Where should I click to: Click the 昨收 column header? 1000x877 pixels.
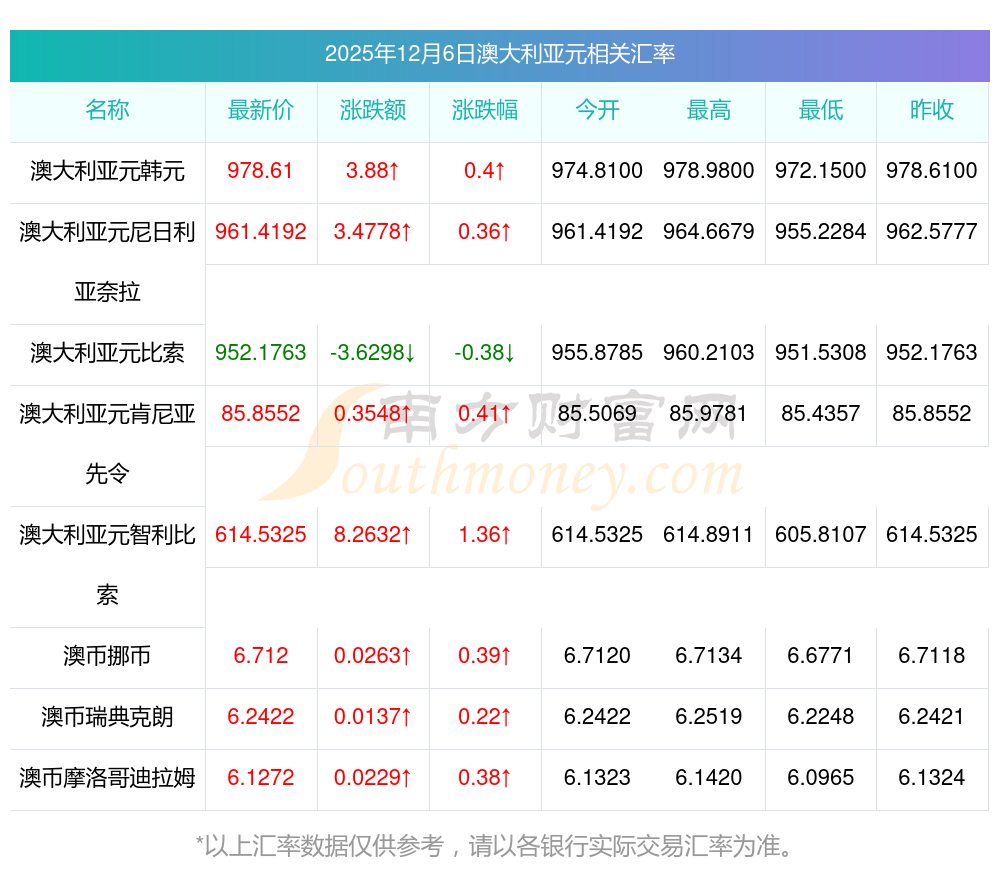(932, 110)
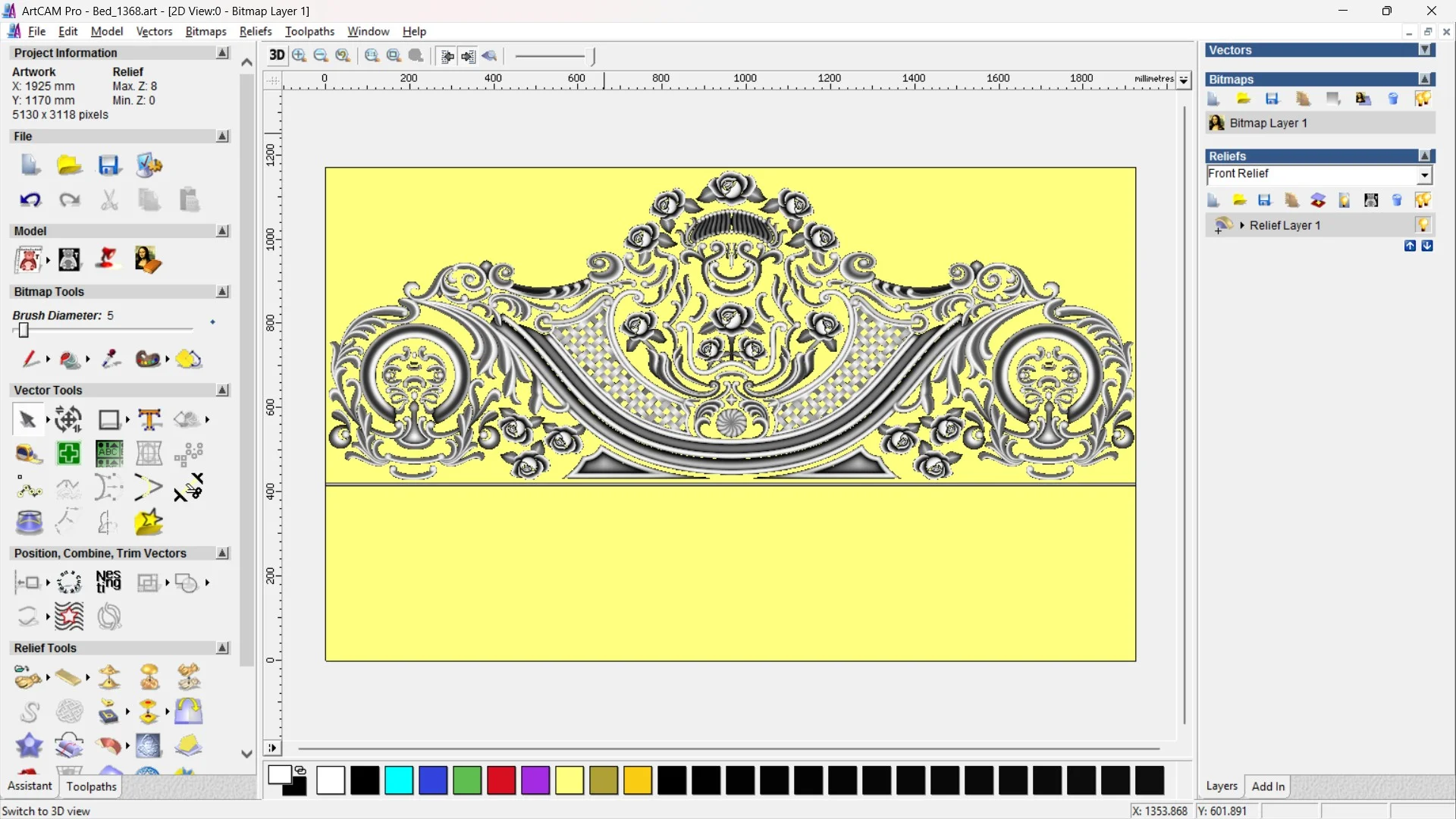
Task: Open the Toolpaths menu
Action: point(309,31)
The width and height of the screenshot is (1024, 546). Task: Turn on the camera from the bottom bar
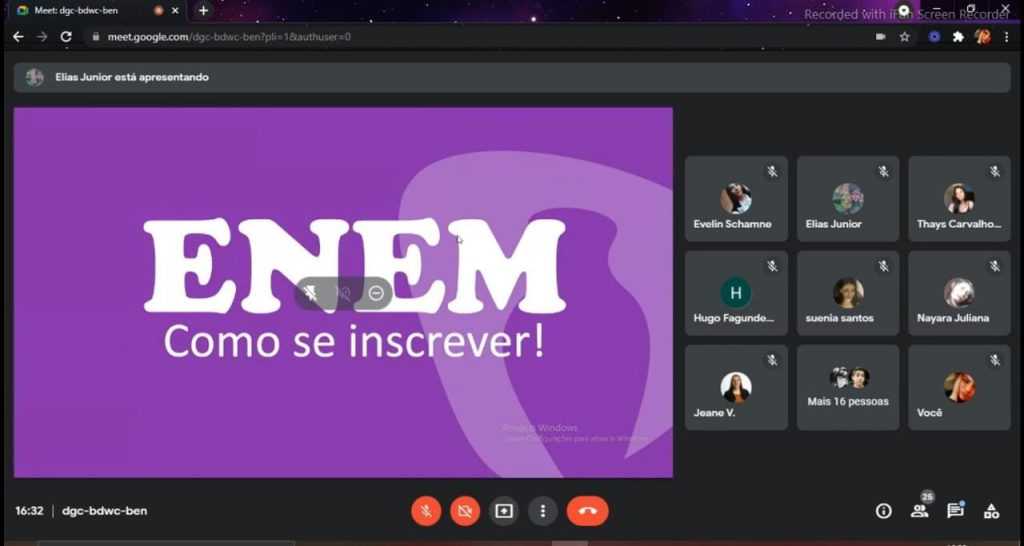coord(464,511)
----------------------------------------
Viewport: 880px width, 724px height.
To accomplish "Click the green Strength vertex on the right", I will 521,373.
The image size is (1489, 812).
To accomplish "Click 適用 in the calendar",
----------------------------------------
### STATED TASK
Put every line from the one containing "The width and" down to the one containing "coord(464,511)" into a Markdown table with the columns No. and Text, one numbered row per line. Skip blank lines and leave out the pictures.

### SOLUTION FOR THIS EXERCISE
| No. | Text |
|---|---|
| 1 | The width and height of the screenshot is (1024, 546). Task: Turn on the camera from the bottom bar |
| 2 | coord(464,511) |